History

France
- Name: Prompt
- Ordered: June 1692
- Builder: Dunkirk
- Laid down: September 1692
- Launched: 25 December 1692
- Commissioned: March 1693
- Fate: Captured at the Battle of Vigo in October 1702

General characteristics
- Tonnage: 1,200
- Length: 154 French feet
- Beam: 40 French feet
- Draught: 22-24½ French feet
- Depth of hold: 15 French feet 8 inches
- Complement: 500 men (380 in peacetime), + 10 officers
- Armament: 70, later 76 guns

= French ship Prompt (1692) =

Ship of the line of the French Navy

Prompt was a second rank two-decker ship of the line of the French Royal Navy.
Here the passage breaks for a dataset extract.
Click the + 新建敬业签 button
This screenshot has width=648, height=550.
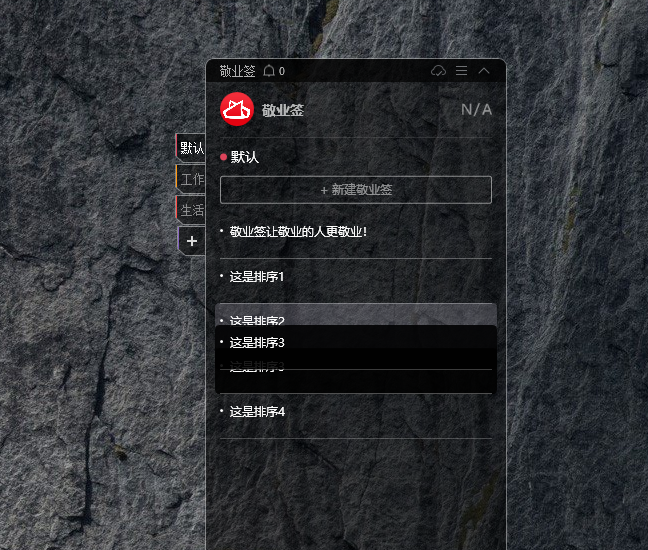(x=356, y=190)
She was armed with 70 guns, comprising twenty-eight 24-pounder guns on the lower deck and thirty 12-pounder guns on the upper deck, with twelve 6-pounder guns on the quarterdeck and the forecastle.
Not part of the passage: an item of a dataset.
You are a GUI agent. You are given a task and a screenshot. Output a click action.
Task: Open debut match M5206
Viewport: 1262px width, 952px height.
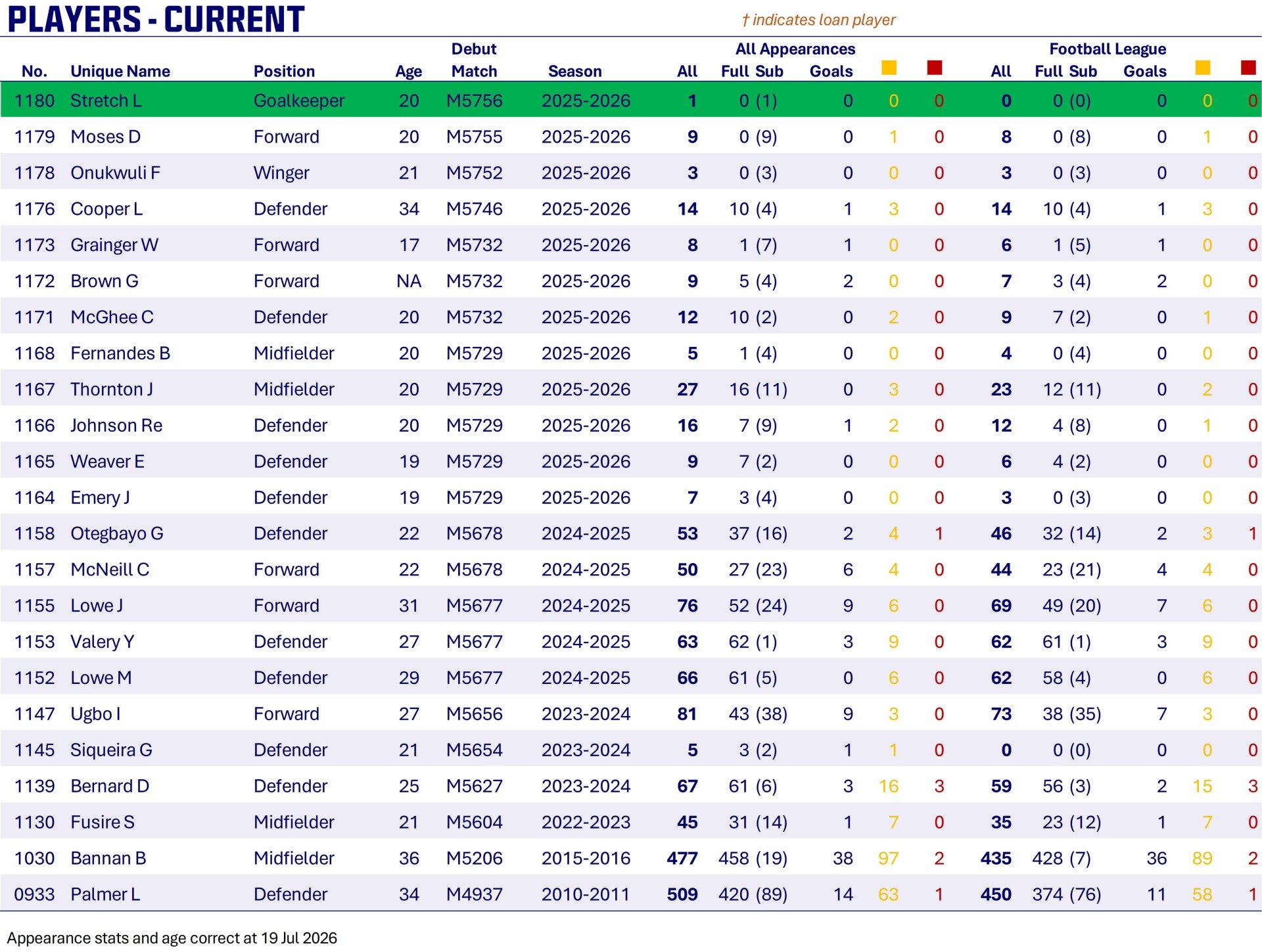coord(474,858)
Designed and built by René Levasseur, she was begun at Dunkirk in September 1692 as one of the replacements for the ships destroyed by an English attack at La Hougue in June 1692. She was launched on 25 December 1692 and completed in March 1693.

Prompt took part in the Battle of Lagos on 28 June 1693. In 1698 she was substantially rebuilt at Brest Arsenal and emerged shorter by 9 feet, but now armed with 76 guns, comprising twelve 36-pounder and fourteen 24-pounder guns on the lower deck and twenty-eight 12-pounder guns on the upper deck, with twelve 6-pounder guns on the quarterdeck and six more on the forecastle, as well as four smaller 4-pounder guns on the poop.

She was captured by Edward Hopsonn's squadron during the attack on Vigo on 22 October 1702 and added to the English Navy as HMS Prompt Prize. She saw little service under her new ownership, being condemned on 20 May 1703 and taken to pieces at Chatham during the following month.